As a young boy I enjoyed playing Little League baseball. On a couple of occasions, while playing a lesser opponent, our team would be so far ahead that the “mercy rule” took effect, meaning the game would end before all nine innings were played. This was meant to spare the other team embarrassment and to ensure the game ended in a timely manner.
Ordinary mercy involves having compassion and pity on another person. It usually assumes a certain relationship between those who have power and those who are powerless. It is based on the recognition, at some level, of the dignity of those who have less and who are vulnerable. Divine mercy goes even deeper and farther—so deep and far, in fact, that we cannot fully comprehend it. It flows from the heart of Jesus Christ, who not only has pity on us sinners but willingly allowed Himself to be disgraced, beaten, mocked, and killed for our sake.
In the language of sports, the crucified Christ was a “loser” so that we might, by His gift and grace, win eternal life. I say “loser” because we know, as today’s Gospel explains, that while Jesus lost His life by giving it up on the Cross, He was restored to life by the Father. Saint Gregory the Great wrote of the doubting Apostle Thomas, “It was not an accident that that particular disciple was not present,” referring to Christ’s first appearance to the frightened disciples in the locked room (Jn 20:19-24). “The divine mercy ordained that a doubting disciple should, by feeling in his Master the wounds of the flesh, heal in us the wounds of unbelief.”
It is tempting, I think, to sometimes look down on the Apostle Thomas, as though we would have readily accepted the witness of the other apostles. Perhaps. But the other disciples, at the first appearance of the risen Lord, also needed to see the hands and side of their Lord. In other words, Thomas asked for the same verification that Christ has given the others. As Saint Gregory indicates, Thomas’s doubt was used by God as a means of mercy for our sake, for the Christian faith is rooted in the historical event of the Resurrection and in the first-hand witness of those who saw, touched, and spoke with the risen Christ.

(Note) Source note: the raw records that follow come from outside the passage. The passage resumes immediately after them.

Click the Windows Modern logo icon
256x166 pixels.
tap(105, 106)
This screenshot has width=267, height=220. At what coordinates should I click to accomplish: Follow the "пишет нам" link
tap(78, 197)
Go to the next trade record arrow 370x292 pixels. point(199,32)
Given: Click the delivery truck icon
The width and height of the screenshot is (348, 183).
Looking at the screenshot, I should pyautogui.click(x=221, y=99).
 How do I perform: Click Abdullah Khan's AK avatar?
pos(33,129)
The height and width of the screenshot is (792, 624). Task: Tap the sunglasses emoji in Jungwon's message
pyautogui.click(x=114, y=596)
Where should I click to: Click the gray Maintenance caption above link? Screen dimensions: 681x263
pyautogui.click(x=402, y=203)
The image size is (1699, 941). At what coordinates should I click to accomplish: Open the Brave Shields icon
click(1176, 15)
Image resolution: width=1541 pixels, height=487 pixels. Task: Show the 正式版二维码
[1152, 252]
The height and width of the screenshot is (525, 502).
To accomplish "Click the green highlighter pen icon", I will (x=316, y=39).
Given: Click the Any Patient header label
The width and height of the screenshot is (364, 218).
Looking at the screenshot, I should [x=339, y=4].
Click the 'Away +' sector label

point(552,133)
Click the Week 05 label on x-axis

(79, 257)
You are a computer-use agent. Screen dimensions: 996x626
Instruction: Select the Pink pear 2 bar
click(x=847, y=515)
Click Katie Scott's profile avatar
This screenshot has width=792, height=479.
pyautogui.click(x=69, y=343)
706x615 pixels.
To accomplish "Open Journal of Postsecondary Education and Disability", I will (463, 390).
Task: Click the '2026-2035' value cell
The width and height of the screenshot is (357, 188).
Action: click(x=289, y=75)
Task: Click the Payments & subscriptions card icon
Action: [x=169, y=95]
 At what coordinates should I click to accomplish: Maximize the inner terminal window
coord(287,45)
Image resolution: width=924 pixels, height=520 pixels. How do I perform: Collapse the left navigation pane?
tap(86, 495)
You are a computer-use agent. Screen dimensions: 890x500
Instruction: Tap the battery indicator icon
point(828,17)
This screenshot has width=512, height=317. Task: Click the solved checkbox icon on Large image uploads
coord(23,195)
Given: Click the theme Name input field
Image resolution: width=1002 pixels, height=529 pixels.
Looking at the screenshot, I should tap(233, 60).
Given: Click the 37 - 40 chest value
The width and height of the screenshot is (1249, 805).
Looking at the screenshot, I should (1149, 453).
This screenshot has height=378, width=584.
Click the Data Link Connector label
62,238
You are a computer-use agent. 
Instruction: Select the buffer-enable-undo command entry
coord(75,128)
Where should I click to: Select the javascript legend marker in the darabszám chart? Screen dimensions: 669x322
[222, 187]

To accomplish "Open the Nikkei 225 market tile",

In April of 2000, Pope John Paul II officially established this second Sunday of Easter as the Sunday of Divine Mercy, recognizing the private revelations given by Jesus to Saint Faustina Kowalska. Saint Faustina saw two rays of light shining from the heart of Christ, which, He explained to her, “represent blood and water.” Reflecting on this vision and Christ’s statement, John Paul II wrote, “Blood and water! We immediately think of the testimony given by the Evangelist John, who, when a solider on Calvary pierced Christ’s side with his spear, sees blood and water flowing from it (cf. Jn 19: 34). Moreover, if the blood recalls the sacrifice of the Cross and the gift of the Eucharist, the water, in Johannine symbolism, represents not only Baptism but also the gift of the Holy Spirit (cf. Jn 3: 5; 4: 14; 7: 37-39).”
The divine mercy, then, involves the sacrificial self-gift that God offers to us, flowing from the heart of the Father, demonstrated in the death of the Son, and given by the power of the Holy Spirit. John Paul II, in his encyclical Dives in Misericordia—“On the Mercy of God” (Nov 30, 1980)—wrote that Christ “makes incarnate and personified [mercy]. He himself, in a certain sense, is mercy.”
In seeing Christ, man sees God and is able to enter into life-giving communion with Him. This beautiful truth is the focus of today’s epistle, written by Saint Peter, which speaks of the great mercy given by the Father through the resurrection of Jesus Christ. Life, of course, is not a game, nor is divine mercy a rule. It is a reality, a gift from the heart of Jesus Christ.